Windblown Clouds
EXCERPT NO. 7
Market at Matunga Road, Bombay
When
we first arrived in India, Ed and I stayed with friends of his,
a family that lived at Matunga Road, Bombay. The following excerpt
takes place my second evening in India.
That evening after dinner some of us went for a
walk down the market street around the corner from Matunga Road. The
wide street was flanked with tea houses and stalls that sold rice, grains,
and lentils out of sacks that overflowed onto the street, sweet shops,
whose counters swarmed with honey bees, and shops that offered saris
and dhotis and long lengths of printed cloth. Roaming venders
of cheap books, hawkers of brightly printed images of the Hindu gods,
and venders of herbal remedies all called out their wares. The sidewalks
were clogged with women selling produce stacked on sheets upon the ground,
their wares lit by oil lanterns. The road itself was bare earth trampled
flat by the thousands of feet that struck it every hour. Motor rickshaws,
buzzing their horns, pushed through the crowd, as did carts pulled by
both horses and men.
This market off Matunga Road which, no matter how
deeply one penetrated, always stretched farther than the eye could see,
contained more sights and smells and varieties of humanity than one
would encounter by crossing the entire United States by foot.

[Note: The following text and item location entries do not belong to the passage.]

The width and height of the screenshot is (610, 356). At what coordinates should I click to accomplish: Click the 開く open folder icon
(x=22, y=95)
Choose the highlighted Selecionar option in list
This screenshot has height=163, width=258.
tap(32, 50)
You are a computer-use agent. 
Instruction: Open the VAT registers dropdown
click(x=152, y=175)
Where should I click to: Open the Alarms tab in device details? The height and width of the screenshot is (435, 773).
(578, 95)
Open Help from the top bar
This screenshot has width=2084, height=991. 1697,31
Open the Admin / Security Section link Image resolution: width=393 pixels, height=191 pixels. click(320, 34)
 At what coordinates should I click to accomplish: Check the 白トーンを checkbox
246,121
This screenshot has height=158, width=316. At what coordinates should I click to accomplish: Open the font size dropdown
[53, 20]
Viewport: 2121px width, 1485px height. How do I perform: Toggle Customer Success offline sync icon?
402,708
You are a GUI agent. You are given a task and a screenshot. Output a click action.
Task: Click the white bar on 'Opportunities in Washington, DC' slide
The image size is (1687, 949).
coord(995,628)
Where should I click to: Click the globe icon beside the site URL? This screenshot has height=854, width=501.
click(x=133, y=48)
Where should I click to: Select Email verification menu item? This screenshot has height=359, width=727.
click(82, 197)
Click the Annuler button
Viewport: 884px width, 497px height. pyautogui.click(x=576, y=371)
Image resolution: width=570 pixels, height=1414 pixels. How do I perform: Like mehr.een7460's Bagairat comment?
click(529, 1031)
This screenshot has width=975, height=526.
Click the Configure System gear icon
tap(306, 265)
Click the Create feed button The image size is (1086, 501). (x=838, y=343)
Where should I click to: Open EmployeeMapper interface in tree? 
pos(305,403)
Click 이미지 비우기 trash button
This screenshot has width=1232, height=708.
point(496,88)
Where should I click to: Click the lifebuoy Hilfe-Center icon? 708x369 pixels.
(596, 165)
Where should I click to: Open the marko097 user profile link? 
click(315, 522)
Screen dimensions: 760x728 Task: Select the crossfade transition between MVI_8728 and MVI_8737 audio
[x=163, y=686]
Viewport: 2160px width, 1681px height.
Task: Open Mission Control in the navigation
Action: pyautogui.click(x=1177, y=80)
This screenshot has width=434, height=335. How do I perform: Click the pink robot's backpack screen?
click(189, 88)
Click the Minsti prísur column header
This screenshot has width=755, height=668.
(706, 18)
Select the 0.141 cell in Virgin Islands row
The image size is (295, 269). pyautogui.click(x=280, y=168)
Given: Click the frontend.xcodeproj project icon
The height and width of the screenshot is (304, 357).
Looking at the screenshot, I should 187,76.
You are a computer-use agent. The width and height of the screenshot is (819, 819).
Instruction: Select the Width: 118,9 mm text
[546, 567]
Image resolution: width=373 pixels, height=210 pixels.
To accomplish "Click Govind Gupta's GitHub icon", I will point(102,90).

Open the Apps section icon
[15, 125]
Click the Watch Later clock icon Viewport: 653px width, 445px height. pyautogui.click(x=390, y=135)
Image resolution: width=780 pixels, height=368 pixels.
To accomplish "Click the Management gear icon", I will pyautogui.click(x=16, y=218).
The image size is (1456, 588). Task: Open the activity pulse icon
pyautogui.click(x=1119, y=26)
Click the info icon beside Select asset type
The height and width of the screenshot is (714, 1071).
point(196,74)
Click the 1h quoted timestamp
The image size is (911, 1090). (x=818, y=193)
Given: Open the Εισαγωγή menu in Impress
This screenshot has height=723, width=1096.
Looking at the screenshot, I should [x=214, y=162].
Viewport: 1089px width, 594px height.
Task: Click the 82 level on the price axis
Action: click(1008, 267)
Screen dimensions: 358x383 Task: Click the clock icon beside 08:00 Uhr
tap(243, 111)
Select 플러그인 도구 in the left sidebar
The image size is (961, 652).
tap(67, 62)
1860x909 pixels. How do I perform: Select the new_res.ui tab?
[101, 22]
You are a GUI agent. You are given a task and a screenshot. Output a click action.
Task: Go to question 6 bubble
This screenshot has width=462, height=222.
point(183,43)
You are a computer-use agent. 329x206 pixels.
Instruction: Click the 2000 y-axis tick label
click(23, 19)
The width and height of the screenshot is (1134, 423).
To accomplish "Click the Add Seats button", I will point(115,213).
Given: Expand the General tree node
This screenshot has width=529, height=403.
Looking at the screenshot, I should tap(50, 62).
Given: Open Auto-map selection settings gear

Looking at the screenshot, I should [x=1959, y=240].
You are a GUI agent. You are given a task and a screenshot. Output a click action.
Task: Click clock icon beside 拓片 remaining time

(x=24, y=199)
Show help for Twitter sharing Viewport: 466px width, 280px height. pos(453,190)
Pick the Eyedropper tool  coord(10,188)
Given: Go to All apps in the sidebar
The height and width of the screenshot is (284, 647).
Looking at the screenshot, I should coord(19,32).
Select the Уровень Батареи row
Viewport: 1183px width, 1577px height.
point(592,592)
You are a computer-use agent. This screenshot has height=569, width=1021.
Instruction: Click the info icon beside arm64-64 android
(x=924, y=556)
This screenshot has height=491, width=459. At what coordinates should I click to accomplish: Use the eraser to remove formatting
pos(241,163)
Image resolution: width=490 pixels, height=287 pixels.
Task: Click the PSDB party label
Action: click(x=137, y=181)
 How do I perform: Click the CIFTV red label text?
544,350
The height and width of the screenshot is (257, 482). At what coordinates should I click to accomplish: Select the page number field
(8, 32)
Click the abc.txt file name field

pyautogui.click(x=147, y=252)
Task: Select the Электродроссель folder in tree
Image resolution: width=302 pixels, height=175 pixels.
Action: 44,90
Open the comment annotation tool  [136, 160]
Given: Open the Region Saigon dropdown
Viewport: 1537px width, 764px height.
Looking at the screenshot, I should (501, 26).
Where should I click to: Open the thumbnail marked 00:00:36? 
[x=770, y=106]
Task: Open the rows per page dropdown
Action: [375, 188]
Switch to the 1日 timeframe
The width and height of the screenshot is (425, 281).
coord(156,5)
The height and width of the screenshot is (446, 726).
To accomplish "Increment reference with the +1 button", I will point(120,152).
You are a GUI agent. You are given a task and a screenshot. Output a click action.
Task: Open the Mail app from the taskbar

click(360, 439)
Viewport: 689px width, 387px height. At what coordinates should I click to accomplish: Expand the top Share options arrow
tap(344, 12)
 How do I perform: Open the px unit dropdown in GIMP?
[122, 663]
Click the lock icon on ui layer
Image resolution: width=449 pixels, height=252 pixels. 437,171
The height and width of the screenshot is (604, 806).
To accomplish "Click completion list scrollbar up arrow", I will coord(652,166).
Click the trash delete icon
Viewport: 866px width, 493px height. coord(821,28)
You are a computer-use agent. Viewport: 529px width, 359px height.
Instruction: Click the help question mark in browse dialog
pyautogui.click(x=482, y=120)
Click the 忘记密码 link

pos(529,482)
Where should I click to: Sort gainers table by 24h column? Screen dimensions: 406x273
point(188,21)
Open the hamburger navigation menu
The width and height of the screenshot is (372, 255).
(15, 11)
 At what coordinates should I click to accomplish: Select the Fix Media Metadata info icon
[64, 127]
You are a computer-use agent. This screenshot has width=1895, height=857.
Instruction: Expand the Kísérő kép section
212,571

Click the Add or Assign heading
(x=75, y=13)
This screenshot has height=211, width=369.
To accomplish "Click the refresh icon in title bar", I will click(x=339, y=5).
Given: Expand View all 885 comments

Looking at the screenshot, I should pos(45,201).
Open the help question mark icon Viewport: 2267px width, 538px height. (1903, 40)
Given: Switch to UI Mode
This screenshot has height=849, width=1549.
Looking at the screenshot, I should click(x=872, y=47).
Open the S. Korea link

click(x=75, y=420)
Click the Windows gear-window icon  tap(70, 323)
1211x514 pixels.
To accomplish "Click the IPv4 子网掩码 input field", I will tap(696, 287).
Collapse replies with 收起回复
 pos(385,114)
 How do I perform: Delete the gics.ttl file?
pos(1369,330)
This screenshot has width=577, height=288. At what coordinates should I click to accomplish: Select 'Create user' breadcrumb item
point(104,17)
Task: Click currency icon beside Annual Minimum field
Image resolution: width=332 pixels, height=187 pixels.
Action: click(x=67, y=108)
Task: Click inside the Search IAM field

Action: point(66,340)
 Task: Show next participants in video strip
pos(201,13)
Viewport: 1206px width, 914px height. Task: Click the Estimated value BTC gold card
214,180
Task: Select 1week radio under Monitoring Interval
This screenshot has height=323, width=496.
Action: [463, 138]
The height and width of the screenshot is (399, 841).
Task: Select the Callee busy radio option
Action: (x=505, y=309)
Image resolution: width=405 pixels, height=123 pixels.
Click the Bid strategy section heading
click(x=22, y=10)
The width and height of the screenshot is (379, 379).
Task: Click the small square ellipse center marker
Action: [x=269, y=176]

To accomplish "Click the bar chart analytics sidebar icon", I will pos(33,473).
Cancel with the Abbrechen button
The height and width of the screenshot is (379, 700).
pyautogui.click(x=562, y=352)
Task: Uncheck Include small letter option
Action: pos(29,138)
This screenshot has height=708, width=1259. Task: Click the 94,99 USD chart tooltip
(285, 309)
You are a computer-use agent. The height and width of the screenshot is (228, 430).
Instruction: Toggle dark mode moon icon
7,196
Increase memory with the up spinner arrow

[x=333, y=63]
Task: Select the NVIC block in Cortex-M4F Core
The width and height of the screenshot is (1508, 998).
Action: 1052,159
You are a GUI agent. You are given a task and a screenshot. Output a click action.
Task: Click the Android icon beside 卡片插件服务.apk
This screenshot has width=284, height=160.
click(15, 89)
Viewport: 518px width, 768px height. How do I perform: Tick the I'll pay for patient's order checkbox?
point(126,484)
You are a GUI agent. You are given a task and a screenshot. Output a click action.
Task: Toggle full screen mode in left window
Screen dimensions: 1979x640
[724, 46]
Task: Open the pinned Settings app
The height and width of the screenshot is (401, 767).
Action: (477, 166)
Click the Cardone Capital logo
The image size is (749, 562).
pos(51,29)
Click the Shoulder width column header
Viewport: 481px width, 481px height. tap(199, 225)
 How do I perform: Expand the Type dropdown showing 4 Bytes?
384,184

I say
this without exaggeration. I could walk down that road forever and never
cease to find wonder in the barrage on my senses: the intensity of the
colors and smells, the variety of people, the clothing they wore, the
languages they spoke, the odd vegetables and medicinal remedies they
sold, the strange cries they used to announce their wares, the shrines
built around ancient trees billowing clouds of incense, the bells over
their portals rung by devotees laying wreaths of flowers at the stone
gods’ feet, the riches of the tropical harvest juxtaposed with
the rag-attired begging denizens, whose well-to-do live in cardboard
lean-tos and whose unfortunates get chased from the broken sidewalks
by others who have staked claim to every inch of Bombay’s streets,
fighting over the space before a rich man’s door, where liveried
guards protect their master’s riches for pennies, where malnourishment,
like a ghost, haunts the perfectly stacked pyramids of jackfruit, mango,
and papaya, where open sacks are filled with as many varieties of rice
as there are stars in the sky, where there are as many hues, colors,
and sizes of lentils as there are gods in the Hindu pantheon, and whose
vastness is measured out with brass scoops, where the sacred Brahma
cow roams free and though owned by no one has painted horns tipped with
brass balls, eats the market’s detritus, cleans the gutters, and
is shown more respect than the destitute, is given wider berth by screaming
rickshaws, whose dung is collected like gold to dry in the sun and be
used as fuel to boil the rice.
Despite its vast size and dizzying, monumental array,
despite the fact that it stood in the middle of a city of over eight
million, the market street at Matunga Road retained the atmosphere of
village India. One could feel the weight of the past and know just how
very ancient India was. And despite the electric lights and the tangles
of electrical wires, despite the high whine of the rickshaws’
internal combustion engines, the pace was still that of the human foot
and of the bovine hoof, and in reality the cow set the pace. For the
animal was still wedded to the human, right there in the middle of Bombay.
People communicated from mouth to ear. Many things are closer together
in India than they are in the West: the animal and the human, the well
fed and the hungry, the healthy and the sick, the living and the dead,
the sacred and the profane, the human and the divine. For India is inclusive.
It is vast and absorbing. Everything is part of the great round. That
is why India is such a great spiritual homeland. In India the spiritual
is more fully human and the human being is more fully divine. To walk
down the market street at Matunga Road was to swim in an atmosphere
at once exotic and totally familiar. A shopping mall, though a product
of my own culture, makes me feel uneasy and out of place. At Matunga
Road something moved in my blood; I felt as if I was remembering something
from a past so old it was ancestral.